**Passage to read**:
==========

State Task Force on drugs and newborns releases progress report

The Statewide Task Force on Prescription Drug Abuse and Newborns released their 2014 progress report with updates on their recommendations and alarming data on the quick rise of Neonatal Abstinence Syndrome.

NAS ChartThe Task Force was formed in 2012 in response to the high rate of babies born with NAS. Northeast Florida has one of the highest rates in the state and Duval County has the highest number of newborns born with drug withdrawal — and the numbers are increasing each year.

The 15-member task force includes medical professionals, law enforcement and maternal and child health representatives from the March of Dimes and Florida Association of Healthy Start Coalitions.  They released their final report in February 2013 and will continue to meet through 2014.

Highlights from the progress report include:

  • Born Drug-Free Florida” campaign that features a helpline, website and an ad campaign.
  • NAS toolkits for nurses. The Florida Nurses Association has put together an NAS work group to develop an ongoing educational initiative with resources for nurses to assist women and their families with care.
  • Increased funding for treatment of mothers.

==========

**Source data**:

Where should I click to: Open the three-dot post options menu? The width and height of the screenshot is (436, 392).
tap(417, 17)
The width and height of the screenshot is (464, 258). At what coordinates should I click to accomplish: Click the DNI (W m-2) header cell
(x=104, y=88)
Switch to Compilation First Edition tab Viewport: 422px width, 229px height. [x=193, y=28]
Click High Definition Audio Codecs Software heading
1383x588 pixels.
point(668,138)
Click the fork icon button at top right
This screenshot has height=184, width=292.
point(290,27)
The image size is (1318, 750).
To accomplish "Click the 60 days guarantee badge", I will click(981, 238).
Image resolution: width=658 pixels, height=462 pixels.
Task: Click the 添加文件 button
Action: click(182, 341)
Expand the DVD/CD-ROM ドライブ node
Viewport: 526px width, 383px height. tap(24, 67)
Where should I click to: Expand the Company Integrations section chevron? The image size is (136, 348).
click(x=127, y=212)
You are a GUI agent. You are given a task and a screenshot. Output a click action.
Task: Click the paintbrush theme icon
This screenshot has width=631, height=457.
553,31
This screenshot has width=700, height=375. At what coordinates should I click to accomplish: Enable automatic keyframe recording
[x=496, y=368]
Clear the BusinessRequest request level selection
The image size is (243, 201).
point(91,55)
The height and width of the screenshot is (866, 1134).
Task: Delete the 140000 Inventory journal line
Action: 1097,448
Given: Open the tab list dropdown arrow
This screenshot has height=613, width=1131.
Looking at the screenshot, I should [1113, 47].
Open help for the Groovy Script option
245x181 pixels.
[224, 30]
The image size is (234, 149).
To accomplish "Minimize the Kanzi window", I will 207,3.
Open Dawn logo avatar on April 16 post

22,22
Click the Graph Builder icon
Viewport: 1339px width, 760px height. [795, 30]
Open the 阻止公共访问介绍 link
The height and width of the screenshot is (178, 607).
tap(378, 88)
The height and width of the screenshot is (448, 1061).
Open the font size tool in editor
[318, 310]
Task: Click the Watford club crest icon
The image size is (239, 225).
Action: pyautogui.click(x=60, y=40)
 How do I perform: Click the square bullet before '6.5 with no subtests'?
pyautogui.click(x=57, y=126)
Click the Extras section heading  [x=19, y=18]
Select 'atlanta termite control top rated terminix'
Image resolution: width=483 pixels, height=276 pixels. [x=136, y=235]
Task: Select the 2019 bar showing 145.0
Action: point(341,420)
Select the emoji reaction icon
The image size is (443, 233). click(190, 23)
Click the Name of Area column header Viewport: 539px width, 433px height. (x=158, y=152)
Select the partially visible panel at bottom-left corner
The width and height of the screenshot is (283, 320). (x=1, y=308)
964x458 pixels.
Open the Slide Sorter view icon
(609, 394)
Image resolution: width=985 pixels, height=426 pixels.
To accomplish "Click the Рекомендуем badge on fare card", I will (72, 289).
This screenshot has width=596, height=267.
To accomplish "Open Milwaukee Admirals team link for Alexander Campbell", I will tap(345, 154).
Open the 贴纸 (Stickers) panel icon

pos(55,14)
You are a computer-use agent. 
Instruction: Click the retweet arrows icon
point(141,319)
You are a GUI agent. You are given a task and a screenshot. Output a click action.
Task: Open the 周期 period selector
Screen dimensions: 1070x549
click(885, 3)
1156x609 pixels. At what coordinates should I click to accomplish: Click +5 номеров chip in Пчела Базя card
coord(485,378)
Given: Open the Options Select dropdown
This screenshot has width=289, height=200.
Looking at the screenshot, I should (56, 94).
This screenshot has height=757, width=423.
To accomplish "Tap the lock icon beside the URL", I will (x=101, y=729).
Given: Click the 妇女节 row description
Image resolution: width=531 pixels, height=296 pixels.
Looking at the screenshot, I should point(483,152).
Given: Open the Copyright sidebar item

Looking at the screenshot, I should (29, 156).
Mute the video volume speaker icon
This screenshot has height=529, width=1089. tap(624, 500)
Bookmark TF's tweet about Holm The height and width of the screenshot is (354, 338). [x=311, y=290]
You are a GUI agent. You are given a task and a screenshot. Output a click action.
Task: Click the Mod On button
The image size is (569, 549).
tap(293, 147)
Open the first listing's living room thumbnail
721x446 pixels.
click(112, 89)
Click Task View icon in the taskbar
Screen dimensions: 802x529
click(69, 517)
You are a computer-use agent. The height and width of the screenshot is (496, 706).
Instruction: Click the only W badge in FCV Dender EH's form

==========

**Task 1**:
In the article on the newborn drug task force, which county has the highest number of newborns born with drug withdrawal?
**Task 2**:
Please carry on the article about the newborn drug task force's progress report from the point where it stops.

**Answer area 1**:
Duval County.

**Answer area 2**:
NAS affects babies born to mothers who ingested prescription medications and other drugs and alcohol during their pregnancy. Babies diagnosed with NAS are born battling withdrawal symptoms from drugs and/or alcohol. These symptoms can range from blotchy skin with a fever, to extreme sensitivity to light and sound, to respiratory problems and seizures.

Coalition Executive Director Jennifer Gornto sat down with Action News Jacksonville to talk about the impact it has on the community and the services we provide to help these moms and babies through Healthy Start and special initiatives like the Azalea and Magnolia projects. Watch here:

Locally, the Azalea Project, a special Healthy Start initiative addresses this issue by providing outreach, education and support to substance-abusing pregnant and parenting women. Services are available to women with a history of substance abuse and those current abusers. The Magnolia Project provides risk management services to women prior to pregnancy to mitigate risk factors when they have children.